Stock Market Crash: The End Game And Down The Rabbit Hole

For a stock market to crash, prices must fall. That is obvious. But what if stocks rise and the value of money falls? Is that a crash? If the value of money drops 30% but the market rises a little, is that a bull market?

Not many people would argue against the premise that it is the Federal Reserve’s liquidity actions that have levitated the U.S. stock market. Sadly, in an attempt to keep the whole economy from imploding it has inflated stock asset values to ridiculous levels. Jay Powell, the Fed Chairman, made it clear in a recent interview that they were committed to supporting the U.S. economy and to protecting it from the effects of anti-Covid measures, for as long as necessary and for as much as needed, and clearly indicated that would be for a long time.

This is the trend of that Federal Reserve support:

The Federal Reserve's total assets

(Chart courtesy of the Federal Reserve’s website)

This QE or however you want to brand this liquidity provision (liquidity equals cash, provision equals printing assets that turn into money) is clearly going to run and run for a long time because every time the Fed slackens its swapping of fresh government-backed quality assets for other people’s sketchier assets, down flops the stock market and then up pops more QE to keep the market from crashing Hindenburg-like in flames. 

When the Fed tapered in 2019, down went the market and crash went peripheral global economies as U.S. dollars were sucked from the global economic plumbing. The U.S. and the world economy is hooked on the Federal Reserve’s money printing. By swapping golden government debt for other parties’ riskier, perhaps very risky, debt the Fed yanks the world’s dodgy assets holders out of the mire by their hair, thus avoiding a spiral of insolvency. The potential damage of that terrifying comeuppance is what sparks all bailouts, allowing broken companies and economies to stagger on, most likely towards even greater fragility.

The weird thing is this: If these liquidity operations keep going on, the Federal Reserve will in effect own all its citizens’ homes and all its creditworthy (and not so creditworthy) corporate debt and thus have liens on most of the economic assets of its citizens and producers. It will have in effect nationalized, though probably by accident, the country, having bought it with government paper. However, if it brings this process to a halt the market will crash and everyone will instantly be a lot poorer, while if it carries on at some point it will glut the market for its paper, up will go interest rates and down will go the value of bonds and the reality of a much poorer economy will bite.

However, it seems that the Federal Reserve is not going to let the stock market crash whatever the outcome.

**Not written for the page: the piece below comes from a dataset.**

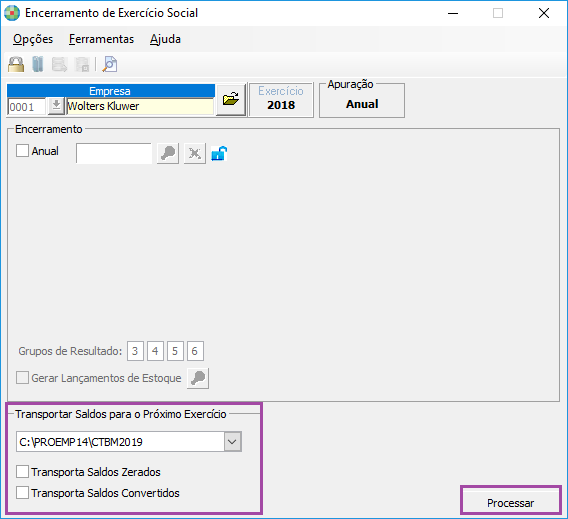Screen dimensions: 568x519
Task: Click the Empresa code field 0001
Action: 27,106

But if a dollar in 2023 or 2024 buys significantly less and the market hasn’t rocketed accordingly, you are getting your reset in a chronic way rather than through an acute event of a 30% retrenchment on your portfolio. This will be the aim, once again to smooth the process by spreading it out over a decade or two rather than take the pain in an awful three or so years of restructuring.

Yet make no mistake, the U.S. stock market is a house of cards, and as the Malaysians discovered when they propped up the price of tin, there is a finite nature to keeping a market away from its natural equilibrium and you must spend increasing amounts to do it. At some point you run out of credit and down goes the market to its correct level. How long the U.S. can continue to debase its credit while maintaining its credibility is the key question in this ongoing drama and every country in its time has gone beyond that point and sunk into crisis. If the U.S. chooses to corner its markets, that time will approach rapidly. With continued QE the system will become more fragile still so to the catalyst needed to breach that fixed market corner will get smaller and smaller until the slightest of nudges will break the spell.

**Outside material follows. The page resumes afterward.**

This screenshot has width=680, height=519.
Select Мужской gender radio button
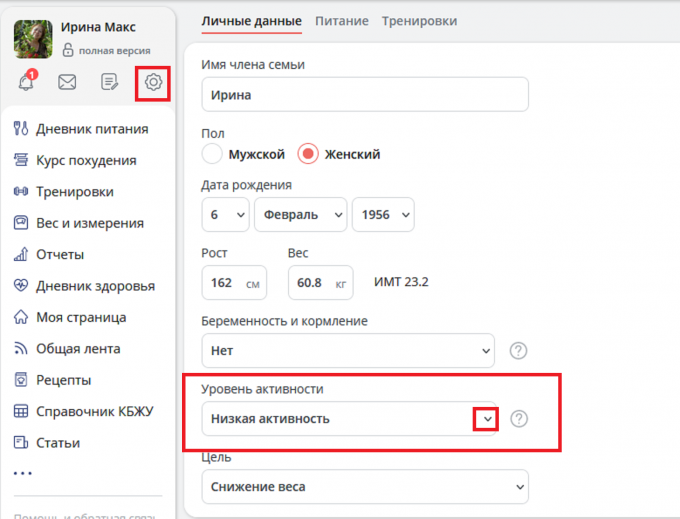[x=212, y=154]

Inflation solves all these problems as it gives the flexibility for economic activity to rebalance as few can keep up with all the different developing prices. It creates impetus for people to get their money moving and crushes debt with negative real interest rates and also stealthily rebalances the actual value of those debts. Switching inflation on and off is a known, even though central banks ludicrously claim otherwise.

But will the stock market crash now? Hearing Jay Powell speak it appears they are prepared to die on the hill of QE. So the market will not be allowed to take its natural course. This means the market will crash but only when and if there is a downfall moment. There has to be a readjustment for a global economy that has lost at least 10% of its output with still more damage to come.

Some governments will aim for a chronic economic development while some will go for an acute one if they can shift its blame onto someone or something else.

As such, investors should pray that the new incoming U.S. administration doesn’t find a neat scapegoat to blame a reset on, to get that out of the way early in their term.

For anyone who is not a diehard buy and holder, the near future must be one where an investor’s fingers should stay hovering near that sell button because the tightrope walk the Fed is walking for the sake of the U.S. and world economy is going to be a precarious one.